* EXERCISE DETAILS
Could you please output only the lines from the one holding "Image resolution: width=493" through the end of the listing below, exactly as written and without pictures?

┌────────

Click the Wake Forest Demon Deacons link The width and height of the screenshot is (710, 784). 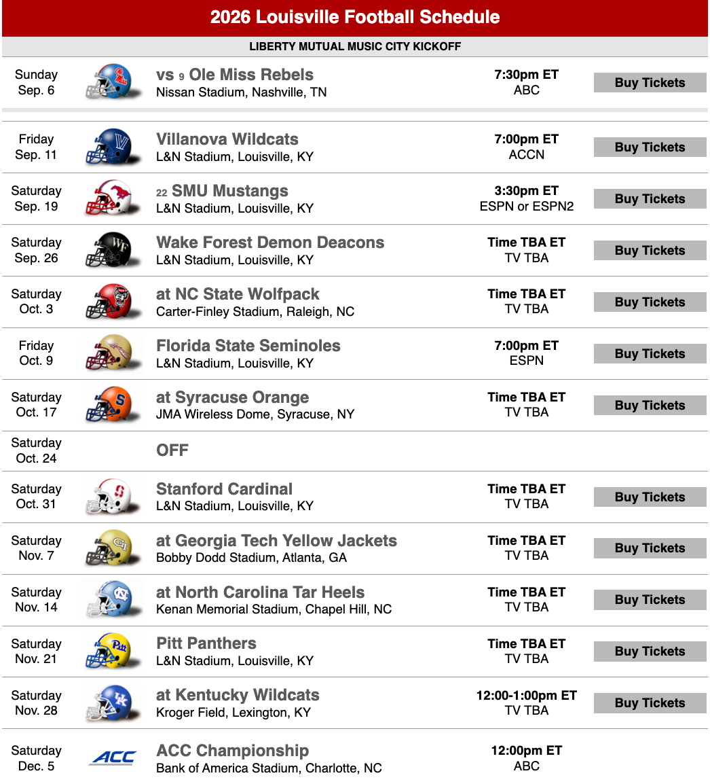pyautogui.click(x=270, y=242)
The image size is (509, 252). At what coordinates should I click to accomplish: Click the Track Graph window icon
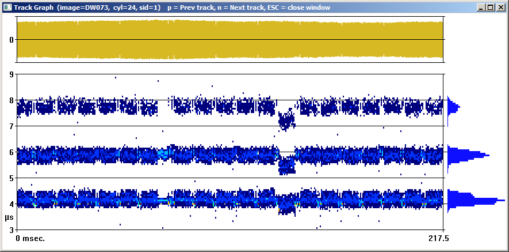7,7
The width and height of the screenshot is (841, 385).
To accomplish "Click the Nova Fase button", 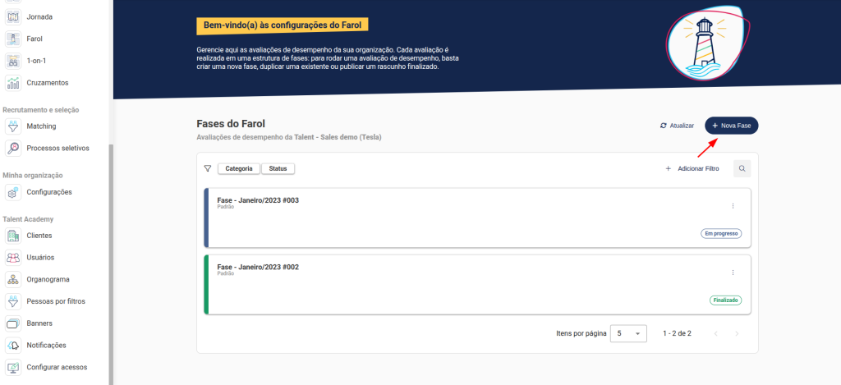I will 731,126.
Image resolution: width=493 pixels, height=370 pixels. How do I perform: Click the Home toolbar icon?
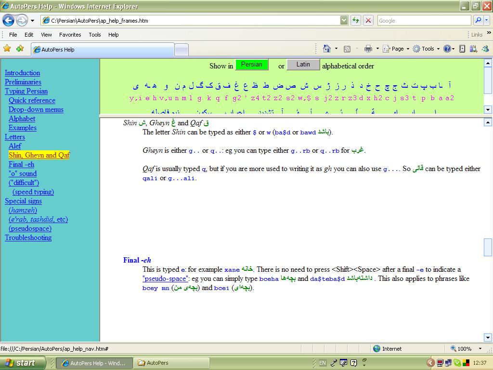[326, 48]
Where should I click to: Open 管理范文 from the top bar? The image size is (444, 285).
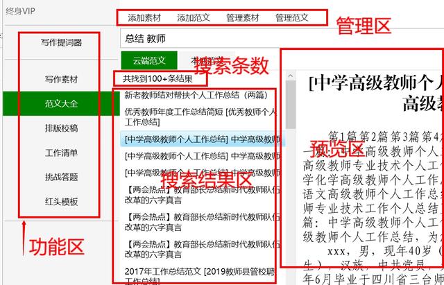coord(291,17)
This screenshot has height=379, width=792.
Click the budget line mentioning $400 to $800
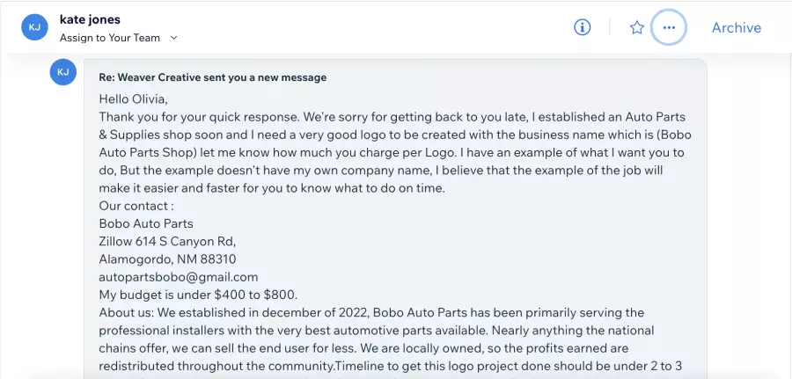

└────────

* SOLUTION BELOW
Image resolution: width=493 pixels, height=370 pixels. How do I perform: Click the Home toolbar icon?
[326, 48]
Where should I click to: Open 管理范文 from the top bar? The image size is (444, 285).
coord(291,17)
This screenshot has height=379, width=792.
Click the budget line mentioning $400 to $800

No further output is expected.